→ Stated goal
Reproduce the material below line for line, without changing a single character.
★ ★ ★ ★ ★
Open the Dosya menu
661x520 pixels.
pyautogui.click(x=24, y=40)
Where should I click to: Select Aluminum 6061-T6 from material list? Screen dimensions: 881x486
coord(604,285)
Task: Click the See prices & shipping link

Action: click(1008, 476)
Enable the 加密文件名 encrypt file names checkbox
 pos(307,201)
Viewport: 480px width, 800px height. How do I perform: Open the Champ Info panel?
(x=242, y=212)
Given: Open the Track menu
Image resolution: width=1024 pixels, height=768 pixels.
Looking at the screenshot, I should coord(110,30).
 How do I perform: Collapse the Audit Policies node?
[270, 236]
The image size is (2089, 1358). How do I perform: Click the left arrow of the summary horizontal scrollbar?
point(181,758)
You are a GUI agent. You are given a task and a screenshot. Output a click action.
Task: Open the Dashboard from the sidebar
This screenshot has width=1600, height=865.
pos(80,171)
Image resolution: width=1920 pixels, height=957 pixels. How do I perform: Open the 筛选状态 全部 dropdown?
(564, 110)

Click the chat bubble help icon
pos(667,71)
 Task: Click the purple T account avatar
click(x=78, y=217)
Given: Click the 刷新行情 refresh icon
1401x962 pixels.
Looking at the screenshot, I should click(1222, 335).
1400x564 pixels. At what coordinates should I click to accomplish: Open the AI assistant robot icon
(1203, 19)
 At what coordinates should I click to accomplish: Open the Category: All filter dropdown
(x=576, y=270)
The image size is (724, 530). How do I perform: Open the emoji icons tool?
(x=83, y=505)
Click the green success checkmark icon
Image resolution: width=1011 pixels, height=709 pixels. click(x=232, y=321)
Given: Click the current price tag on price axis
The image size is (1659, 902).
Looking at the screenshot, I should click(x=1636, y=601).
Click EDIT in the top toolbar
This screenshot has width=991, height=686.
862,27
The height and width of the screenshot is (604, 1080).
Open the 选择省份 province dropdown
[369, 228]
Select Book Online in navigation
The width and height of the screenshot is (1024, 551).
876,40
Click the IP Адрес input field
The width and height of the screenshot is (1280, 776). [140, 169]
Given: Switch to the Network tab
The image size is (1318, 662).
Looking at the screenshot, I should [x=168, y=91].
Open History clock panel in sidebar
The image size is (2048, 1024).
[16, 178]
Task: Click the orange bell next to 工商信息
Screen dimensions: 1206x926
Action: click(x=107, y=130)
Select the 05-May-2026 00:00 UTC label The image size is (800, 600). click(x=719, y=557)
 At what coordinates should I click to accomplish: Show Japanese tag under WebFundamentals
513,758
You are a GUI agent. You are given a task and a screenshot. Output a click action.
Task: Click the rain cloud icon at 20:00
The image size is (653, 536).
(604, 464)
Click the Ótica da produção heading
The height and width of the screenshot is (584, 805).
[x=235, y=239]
★ ★ ★ ★ ★
→ Solved exercise
Open the Dosya menu
661x520 pixels.
pyautogui.click(x=24, y=40)
Where should I click to: Select Aluminum 6061-T6 from material list? Screen dimensions: 881x486
coord(604,285)
Task: Click the See prices & shipping link

Action: click(1008, 476)
Enable the 加密文件名 encrypt file names checkbox
 pos(307,201)
Viewport: 480px width, 800px height. How do I perform: Open the Champ Info panel?
(x=242, y=212)
Given: Open the Track menu
Image resolution: width=1024 pixels, height=768 pixels.
Looking at the screenshot, I should coord(110,30).
 How do I perform: Collapse the Audit Policies node?
[270, 236]
The image size is (2089, 1358). How do I perform: Click the left arrow of the summary horizontal scrollbar?
point(181,758)
You are a GUI agent. You are given a task and a screenshot. Output a click action.
Task: Open the Dashboard from the sidebar
This screenshot has width=1600, height=865.
pos(80,171)
Image resolution: width=1920 pixels, height=957 pixels. How do I perform: Open the 筛选状态 全部 dropdown?
(564, 110)

Click the chat bubble help icon
pos(667,71)
 Task: Click the purple T account avatar
click(x=78, y=217)
Given: Click the 刷新行情 refresh icon
1401x962 pixels.
Looking at the screenshot, I should click(1222, 335).
1400x564 pixels. At what coordinates should I click to accomplish: Open the AI assistant robot icon
(1203, 19)
 At what coordinates should I click to accomplish: Open the Category: All filter dropdown
(x=576, y=270)
The image size is (724, 530). How do I perform: Open the emoji icons tool?
(x=83, y=505)
Click the green success checkmark icon
Image resolution: width=1011 pixels, height=709 pixels. click(x=232, y=321)
Given: Click the current price tag on price axis
The image size is (1659, 902).
Looking at the screenshot, I should click(x=1636, y=601).
Click EDIT in the top toolbar
This screenshot has width=991, height=686.
862,27
The height and width of the screenshot is (604, 1080).
Open the 选择省份 province dropdown
[369, 228]
Select Book Online in navigation
The width and height of the screenshot is (1024, 551).
876,40
Click the IP Адрес input field
The width and height of the screenshot is (1280, 776). [140, 169]
Given: Switch to the Network tab
The image size is (1318, 662).
Looking at the screenshot, I should [x=168, y=91].
Open History clock panel in sidebar
The image size is (2048, 1024).
[16, 178]
Task: Click the orange bell next to 工商信息
Screen dimensions: 1206x926
Action: click(x=107, y=130)
Select the 05-May-2026 00:00 UTC label The image size is (800, 600). click(x=719, y=557)
 At what coordinates should I click to accomplish: Show Japanese tag under WebFundamentals
513,758
You are a GUI agent. You are given a task and a screenshot. Output a click action.
Task: Click the rain cloud icon at 20:00
The image size is (653, 536).
(604, 464)
Click the Ótica da produção heading
The height and width of the screenshot is (584, 805).
[x=235, y=239]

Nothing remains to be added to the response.